Proportions of deaths caused by nonadherence to antiretroviral therapy due to alcohol consumption with their 95% uncertainty intervals for the five African GBD regions, by sex and age.

Overall, in Africa, men have higher AAFs than women, with AAFs generally highest in people under 55 years of age; however, not all of these differences are statistically significant. The highest AAFs are in sub-Saharan Africa, East, where the AAF was 0.34 (95% CI: 0.12, 0.56) for men aged 15 to 34 years, and 0.27 (95% CI: 0.09, 0.45) for men aged 35 to 54 years. In women, the highest AAFs are observed in the sub-Saharan Africa regions; however, unlike the men, the AAFs are very similar for the East, South, and West regions.


This method allows a systematic computation of partial AAFs for HIV/AIDS in any given population, including the 95% uncertainty intervals. Despite the limited information available, the results show a clear negative impact of alcohol on adherence to an antiretroviral treatment regime and consequently on the outcome of the disease, especially in the sub-Saharan regions of Africa. Although the AAFs are relatively low, HIV/AIDS was responsible for 58.5 million DALYs in 2004 [7], indicating that the burden of alcohol-attributable nonadherence to HIV/AIDS treatment is substantial.

The very broad categories used to describe alcohol consumption and adherence to antiretroviral therapy do not allow us to distinguish between moderate and heavy drinking or different percentages of nonadherence, and future research will be necessary to estimate a more accurate AAF for HIV/AIDS mortality. Ideally, AAFs would be estimated by using a continuous distribution of alcohol consumption and the risk relations for adherence to antiretroviral treatment associated with each level of consumption, as well as by specific patterns of drinking, such as heavy occasional drinking [30]. Modeling alcohol consumption with these two dimensions continuously and triangulating data obtained from surveys with adult per capita consumption information [31, 32] are especially important for countries with high variation in patterns of drinking among drinkers.
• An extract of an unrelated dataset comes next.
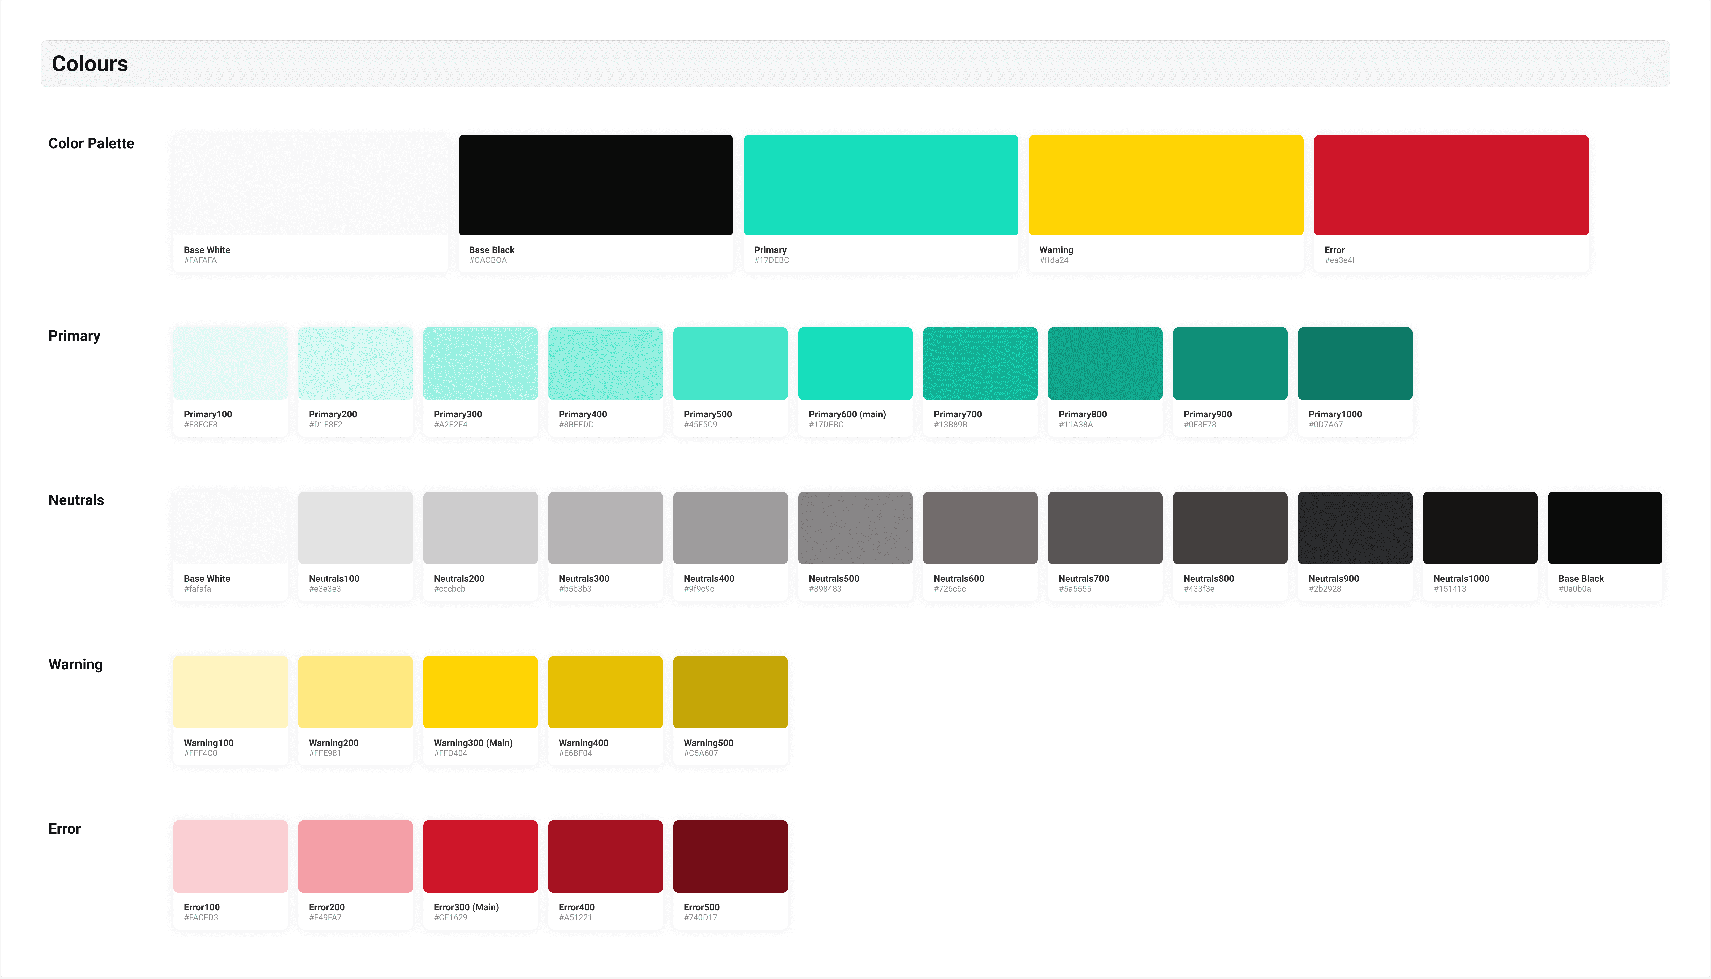
Task: Click the Neutrals1000 swatch
Action: (1480, 527)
These results may not be relevant for all parts of Africa. Many Africans completely abstain from alcohol, while many of those who drink tend to do so heavily, resulting in comparatively small variations in drinking patterns among drinkers Since we expect alcohol consumed as part of heavy drinking patterns to interfere more with antiretroviral treatment than moderate patterns of drinking [18, 33], our estimates of AAFs based on the dichotomous variable of alcohol consumption (yes/no) constitute conservative estimates of the alcohol-attributable HIV/AIDS disease burden.

It is important to note that both the proportion of drinkers as well the proportion of people on antiretroviral therapy influence the AAF. Indeed, even though the proportion of drinkers in the sub-Saharan Africa, South region, is lower than in the sub-Saharan Africa, West region, the proportion of people in treatment is larger in the South region, which yields a larger overall AAF for this region. It is very likely that alcohol also has an effect on the progress of the disease in people without treatment that we did not estimate, but today's research does not allow us to deduce causality or quantify such an effect [6]. Improving this situation by conducting research to ascertain and quantify the effect of alcohol use on the disease progression of HIV/AIDS-related morbidity and mortality without antiretroviral treatment should be a priority.
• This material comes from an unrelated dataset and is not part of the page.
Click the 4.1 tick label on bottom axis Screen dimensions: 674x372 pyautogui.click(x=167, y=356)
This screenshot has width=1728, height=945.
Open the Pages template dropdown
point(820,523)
Although the presented method could be improved by better definition and quantification of exposure, it provides an evidence-based conservative estimate of the impact of alcohol use on HIV/AIDS mortality and highlights the importance of further research in this field. It also points to the need to integrate alcohol prevention measures [34] into the protocol for antiretroviral treatment.